= EXERCISE =
Set down each entry below exactly as it stands.

= DATA IN THIS EXERCISE =
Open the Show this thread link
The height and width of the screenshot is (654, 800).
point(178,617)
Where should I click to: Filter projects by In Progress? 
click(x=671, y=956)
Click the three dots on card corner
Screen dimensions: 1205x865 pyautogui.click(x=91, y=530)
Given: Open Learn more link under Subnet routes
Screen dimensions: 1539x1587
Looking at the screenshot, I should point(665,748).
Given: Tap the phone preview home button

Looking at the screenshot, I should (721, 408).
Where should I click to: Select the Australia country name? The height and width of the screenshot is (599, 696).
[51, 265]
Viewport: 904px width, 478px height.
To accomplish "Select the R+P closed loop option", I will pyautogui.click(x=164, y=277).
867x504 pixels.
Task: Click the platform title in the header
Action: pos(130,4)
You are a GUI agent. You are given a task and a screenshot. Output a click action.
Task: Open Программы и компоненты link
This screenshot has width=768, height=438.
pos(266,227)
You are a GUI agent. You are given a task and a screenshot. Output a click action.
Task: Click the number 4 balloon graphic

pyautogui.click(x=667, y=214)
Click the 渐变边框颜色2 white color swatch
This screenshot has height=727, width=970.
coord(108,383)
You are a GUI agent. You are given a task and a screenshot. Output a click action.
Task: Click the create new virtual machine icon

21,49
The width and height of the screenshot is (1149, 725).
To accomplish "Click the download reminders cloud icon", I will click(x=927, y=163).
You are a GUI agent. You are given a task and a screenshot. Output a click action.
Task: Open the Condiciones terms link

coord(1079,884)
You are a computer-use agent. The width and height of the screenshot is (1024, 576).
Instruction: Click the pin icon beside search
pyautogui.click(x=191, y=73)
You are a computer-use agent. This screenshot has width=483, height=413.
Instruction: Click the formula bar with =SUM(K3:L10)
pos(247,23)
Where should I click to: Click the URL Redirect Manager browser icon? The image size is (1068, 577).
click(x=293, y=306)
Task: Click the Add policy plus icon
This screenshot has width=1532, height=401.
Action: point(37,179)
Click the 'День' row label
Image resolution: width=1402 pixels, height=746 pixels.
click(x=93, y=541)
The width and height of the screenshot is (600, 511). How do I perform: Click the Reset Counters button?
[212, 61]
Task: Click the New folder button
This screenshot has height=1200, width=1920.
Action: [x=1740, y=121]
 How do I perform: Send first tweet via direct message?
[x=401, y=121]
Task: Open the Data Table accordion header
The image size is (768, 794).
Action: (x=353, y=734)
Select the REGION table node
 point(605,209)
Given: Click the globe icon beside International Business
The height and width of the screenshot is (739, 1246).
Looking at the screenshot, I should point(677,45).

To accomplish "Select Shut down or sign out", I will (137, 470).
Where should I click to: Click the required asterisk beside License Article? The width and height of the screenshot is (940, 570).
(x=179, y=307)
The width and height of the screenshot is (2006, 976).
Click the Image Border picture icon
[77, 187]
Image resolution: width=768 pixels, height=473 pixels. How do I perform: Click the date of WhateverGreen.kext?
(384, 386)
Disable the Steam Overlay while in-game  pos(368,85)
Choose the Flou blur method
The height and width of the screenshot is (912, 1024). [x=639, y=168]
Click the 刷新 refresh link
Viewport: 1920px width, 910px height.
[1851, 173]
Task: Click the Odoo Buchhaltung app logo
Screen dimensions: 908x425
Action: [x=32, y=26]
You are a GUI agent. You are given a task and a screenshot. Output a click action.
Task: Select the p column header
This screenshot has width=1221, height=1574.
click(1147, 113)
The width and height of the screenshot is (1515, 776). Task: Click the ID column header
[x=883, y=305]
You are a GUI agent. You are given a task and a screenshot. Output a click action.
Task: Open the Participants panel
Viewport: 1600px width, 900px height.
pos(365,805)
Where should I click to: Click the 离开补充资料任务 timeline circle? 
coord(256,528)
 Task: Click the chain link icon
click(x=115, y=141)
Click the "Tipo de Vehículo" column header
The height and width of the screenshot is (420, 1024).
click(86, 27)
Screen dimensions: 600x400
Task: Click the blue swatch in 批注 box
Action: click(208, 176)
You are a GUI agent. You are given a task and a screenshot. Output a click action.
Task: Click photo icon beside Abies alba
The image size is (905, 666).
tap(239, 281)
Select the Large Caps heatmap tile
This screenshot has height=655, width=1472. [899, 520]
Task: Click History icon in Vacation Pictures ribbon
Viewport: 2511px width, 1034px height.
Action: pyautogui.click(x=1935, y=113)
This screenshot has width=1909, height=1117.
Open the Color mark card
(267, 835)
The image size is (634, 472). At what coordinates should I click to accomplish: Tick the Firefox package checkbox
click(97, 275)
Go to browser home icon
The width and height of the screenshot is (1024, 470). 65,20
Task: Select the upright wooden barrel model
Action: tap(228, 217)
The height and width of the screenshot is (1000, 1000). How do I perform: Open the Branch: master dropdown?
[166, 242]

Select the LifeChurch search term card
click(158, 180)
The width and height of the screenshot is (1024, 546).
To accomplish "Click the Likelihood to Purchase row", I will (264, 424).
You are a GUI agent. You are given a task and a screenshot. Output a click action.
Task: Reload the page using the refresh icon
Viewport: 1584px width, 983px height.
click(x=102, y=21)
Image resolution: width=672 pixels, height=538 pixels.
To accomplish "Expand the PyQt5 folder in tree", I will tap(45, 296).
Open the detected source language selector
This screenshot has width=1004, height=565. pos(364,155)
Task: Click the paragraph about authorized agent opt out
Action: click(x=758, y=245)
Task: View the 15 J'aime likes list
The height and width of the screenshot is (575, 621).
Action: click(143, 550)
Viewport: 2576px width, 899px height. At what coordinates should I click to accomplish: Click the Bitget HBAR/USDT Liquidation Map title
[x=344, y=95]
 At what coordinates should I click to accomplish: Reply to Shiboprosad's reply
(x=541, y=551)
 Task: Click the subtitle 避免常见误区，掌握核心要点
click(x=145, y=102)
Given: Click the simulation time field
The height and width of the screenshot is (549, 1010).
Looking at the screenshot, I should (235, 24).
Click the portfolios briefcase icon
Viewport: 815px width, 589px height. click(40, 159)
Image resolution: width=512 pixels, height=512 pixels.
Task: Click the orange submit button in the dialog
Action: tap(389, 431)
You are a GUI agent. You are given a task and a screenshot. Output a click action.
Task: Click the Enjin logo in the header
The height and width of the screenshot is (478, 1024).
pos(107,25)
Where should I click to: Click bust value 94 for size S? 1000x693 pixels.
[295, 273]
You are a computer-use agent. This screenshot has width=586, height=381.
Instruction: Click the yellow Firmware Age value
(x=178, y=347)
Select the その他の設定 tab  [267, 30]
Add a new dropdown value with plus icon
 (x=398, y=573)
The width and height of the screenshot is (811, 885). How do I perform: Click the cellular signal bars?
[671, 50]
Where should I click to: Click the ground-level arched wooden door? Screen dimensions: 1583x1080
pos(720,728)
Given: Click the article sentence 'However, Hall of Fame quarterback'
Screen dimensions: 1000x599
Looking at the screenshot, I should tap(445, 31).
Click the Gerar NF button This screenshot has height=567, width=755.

= RESULT =
Open the Show this thread link
The height and width of the screenshot is (654, 800).
point(178,617)
Where should I click to: Filter projects by In Progress? 
click(x=671, y=956)
Click the three dots on card corner
Screen dimensions: 1205x865 pyautogui.click(x=91, y=530)
Given: Open Learn more link under Subnet routes
Screen dimensions: 1539x1587
Looking at the screenshot, I should point(665,748).
Given: Tap the phone preview home button

Looking at the screenshot, I should (721, 408).
Where should I click to: Select the Australia country name? The height and width of the screenshot is (599, 696).
[51, 265]
Viewport: 904px width, 478px height.
To accomplish "Select the R+P closed loop option", I will pyautogui.click(x=164, y=277).
867x504 pixels.
Task: Click the platform title in the header
Action: pos(130,4)
You are a GUI agent. You are given a task and a screenshot. Output a click action.
Task: Open Программы и компоненты link
This screenshot has width=768, height=438.
pos(266,227)
You are a GUI agent. You are given a task and a screenshot. Output a click action.
Task: Click the number 4 balloon graphic

pyautogui.click(x=667, y=214)
Click the 渐变边框颜色2 white color swatch
This screenshot has height=727, width=970.
coord(108,383)
You are a GUI agent. You are given a task and a screenshot. Output a click action.
Task: Click the create new virtual machine icon

21,49
The width and height of the screenshot is (1149, 725).
To accomplish "Click the download reminders cloud icon", I will click(x=927, y=163).
You are a GUI agent. You are given a task and a screenshot. Output a click action.
Task: Open the Condiciones terms link

coord(1079,884)
You are a computer-use agent. The width and height of the screenshot is (1024, 576).
Instruction: Click the pin icon beside search
pyautogui.click(x=191, y=73)
You are a computer-use agent. This screenshot has width=483, height=413.
Instruction: Click the formula bar with =SUM(K3:L10)
pos(247,23)
Where should I click to: Click the URL Redirect Manager browser icon? The image size is (1068, 577).
click(x=293, y=306)
Task: Click the Add policy plus icon
This screenshot has width=1532, height=401.
Action: point(37,179)
Click the 'День' row label
Image resolution: width=1402 pixels, height=746 pixels.
click(x=93, y=541)
The width and height of the screenshot is (600, 511). How do I perform: Click the Reset Counters button?
[212, 61]
Task: Click the New folder button
This screenshot has height=1200, width=1920.
Action: [x=1740, y=121]
 How do I perform: Send first tweet via direct message?
[x=401, y=121]
Task: Open the Data Table accordion header
The image size is (768, 794).
Action: (x=353, y=734)
Select the REGION table node
 point(605,209)
Given: Click the globe icon beside International Business
The height and width of the screenshot is (739, 1246).
Looking at the screenshot, I should point(677,45).

To accomplish "Select Shut down or sign out", I will (137, 470).
Where should I click to: Click the required asterisk beside License Article? The width and height of the screenshot is (940, 570).
(x=179, y=307)
The width and height of the screenshot is (2006, 976).
Click the Image Border picture icon
[77, 187]
Image resolution: width=768 pixels, height=473 pixels. How do I perform: Click the date of WhateverGreen.kext?
(384, 386)
Disable the Steam Overlay while in-game  pos(368,85)
Choose the Flou blur method
The height and width of the screenshot is (912, 1024). [x=639, y=168]
Click the 刷新 refresh link
Viewport: 1920px width, 910px height.
[1851, 173]
Task: Click the Odoo Buchhaltung app logo
Screen dimensions: 908x425
Action: [x=32, y=26]
You are a GUI agent. You are given a task and a screenshot. Output a click action.
Task: Select the p column header
This screenshot has width=1221, height=1574.
click(1147, 113)
The width and height of the screenshot is (1515, 776). Task: Click the ID column header
[x=883, y=305]
You are a GUI agent. You are given a task and a screenshot. Output a click action.
Task: Open the Participants panel
Viewport: 1600px width, 900px height.
pos(365,805)
Where should I click to: Click the 离开补充资料任务 timeline circle? 
coord(256,528)
 Task: Click the chain link icon
click(x=115, y=141)
Click the "Tipo de Vehículo" column header
The height and width of the screenshot is (420, 1024).
click(86, 27)
Screen dimensions: 600x400
Task: Click the blue swatch in 批注 box
Action: click(208, 176)
You are a GUI agent. You are given a task and a screenshot. Output a click action.
Task: Click photo icon beside Abies alba
The image size is (905, 666).
tap(239, 281)
Select the Large Caps heatmap tile
This screenshot has height=655, width=1472. [899, 520]
Task: Click History icon in Vacation Pictures ribbon
Viewport: 2511px width, 1034px height.
Action: pyautogui.click(x=1935, y=113)
This screenshot has width=1909, height=1117.
Open the Color mark card
(267, 835)
The image size is (634, 472). At what coordinates should I click to accomplish: Tick the Firefox package checkbox
click(97, 275)
Go to browser home icon
The width and height of the screenshot is (1024, 470). 65,20
Task: Select the upright wooden barrel model
Action: tap(228, 217)
The height and width of the screenshot is (1000, 1000). How do I perform: Open the Branch: master dropdown?
[166, 242]

Select the LifeChurch search term card
click(158, 180)
The width and height of the screenshot is (1024, 546).
To accomplish "Click the Likelihood to Purchase row", I will (264, 424).
You are a GUI agent. You are given a task and a screenshot. Output a click action.
Task: Reload the page using the refresh icon
Viewport: 1584px width, 983px height.
click(x=102, y=21)
Image resolution: width=672 pixels, height=538 pixels.
To accomplish "Expand the PyQt5 folder in tree", I will tap(45, 296).
Open the detected source language selector
This screenshot has width=1004, height=565. pos(364,155)
Task: Click the paragraph about authorized agent opt out
Action: click(x=758, y=245)
Task: View the 15 J'aime likes list
The height and width of the screenshot is (575, 621).
Action: click(143, 550)
Viewport: 2576px width, 899px height. At what coordinates should I click to accomplish: Click the Bitget HBAR/USDT Liquidation Map title
[x=344, y=95]
 At what coordinates should I click to accomplish: Reply to Shiboprosad's reply
(x=541, y=551)
 Task: Click the subtitle 避免常见误区，掌握核心要点
click(x=145, y=102)
Given: Click the simulation time field
The height and width of the screenshot is (549, 1010).
Looking at the screenshot, I should (235, 24).
Click the portfolios briefcase icon
Viewport: 815px width, 589px height. click(40, 159)
Image resolution: width=512 pixels, height=512 pixels.
Task: Click the orange submit button in the dialog
Action: tap(389, 431)
You are a GUI agent. You are given a task and a screenshot. Output a click action.
Task: Click the Enjin logo in the header
The height and width of the screenshot is (478, 1024).
pos(107,25)
Where should I click to: Click bust value 94 for size S? 1000x693 pixels.
[295, 273]
You are a computer-use agent. This screenshot has width=586, height=381.
Instruction: Click the yellow Firmware Age value
(x=178, y=347)
Select the その他の設定 tab  [267, 30]
Add a new dropdown value with plus icon
 (x=398, y=573)
The width and height of the screenshot is (811, 885). How do I perform: Click the cellular signal bars?
[671, 50]
Where should I click to: Click the ground-level arched wooden door? Screen dimensions: 1583x1080
pos(720,728)
Given: Click the article sentence 'However, Hall of Fame quarterback'
Screen dimensions: 1000x599
Looking at the screenshot, I should tap(445, 31).
Click the Gerar NF button This screenshot has height=567, width=755.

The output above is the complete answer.